So I always think it's helpful to start off with a good simple example. So I hope we can all relate to this one at least a little bit. So when I was doing some research on multiple objective problems, a car kept on coming in. So then I thought, hey, I need a data set. Hey Mario Kart.

So if you've played any of the newer Mario Karts recently, you have to pick a character. Then you collect a kart. Then you collect wheels. And then you pick a guider. And all that shifts, right? So your speed might go up, but with cost to your acceleration, or cost to your weight. So there's an optimal that you're trying to find.

So when I found this data-- and this kind of brings up some conversation, right? So when I found this data online, I looked into the chats and I found some interesting comments that I think perfectly describe the whole why we're doing this optimization process. So if you don't want to read all of them, we have SegaBlueSky. To sum it up he says, there's too much data to understand. There's too many combinations.

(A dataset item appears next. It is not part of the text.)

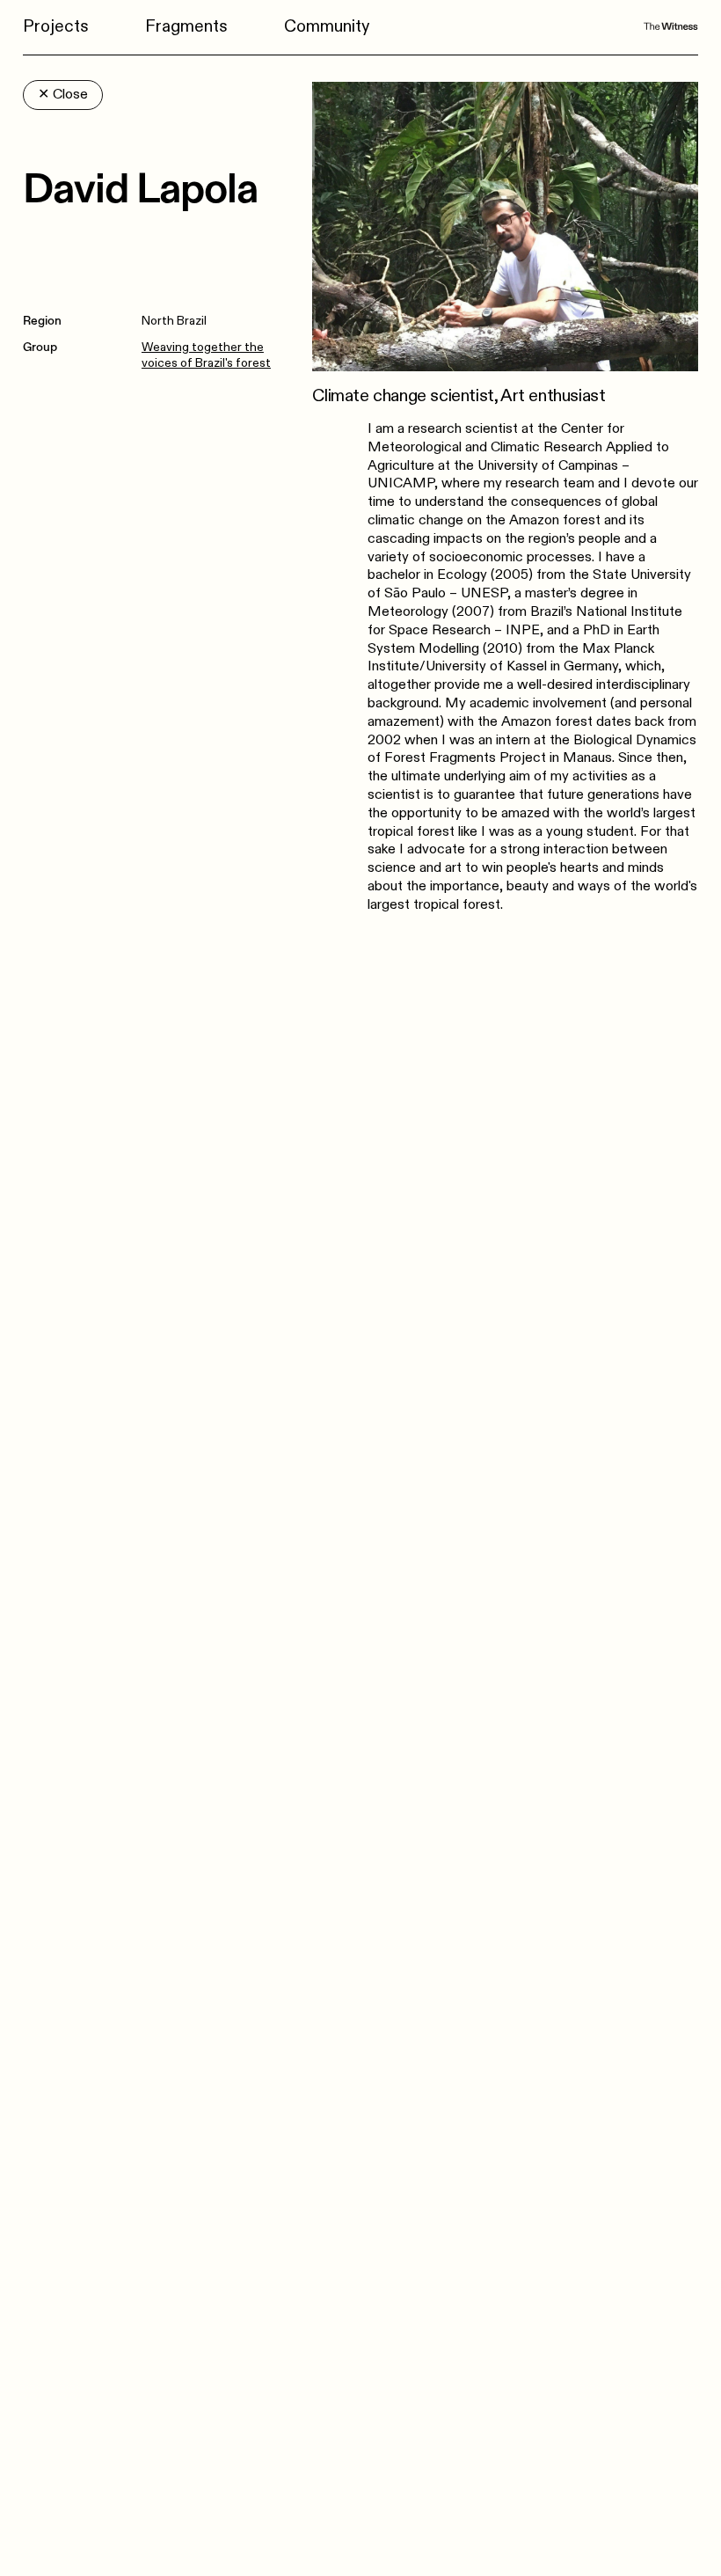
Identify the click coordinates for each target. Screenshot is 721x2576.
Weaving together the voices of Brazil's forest (206, 355)
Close (63, 94)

Zyrac says the balance set is key. We've got to have balance. Therefore you're ready for everything. Then finally you have-- you always lose one, you always gain one. So just it is what it is. So I question, are these assumptions true? And how would you disprove or prove this?

So let's take that framework again. So we're playing Mario Kart. What is our goal? Do we just want to win? And that might be a little bit too simple, right? So you want to ask questions to start to get a better understanding, right? So does the track have a lot of turns that might affect my handling? Can I fall off the track? If I can fall off, maybe I want my weight to be really high. Can I stay on the track? Am I a beginner, or am I a pro?

So some of this is given. But now let's go to the data collection. So I always like to say, if you can get it into Excel, you can get it into Dynamo. So I hopped on like I said to a quick Google search. And I found all the stats that I needed to build this geometry system, to measure and optimize all the possible combinations of characters, karts, wheels, gliders, and tires.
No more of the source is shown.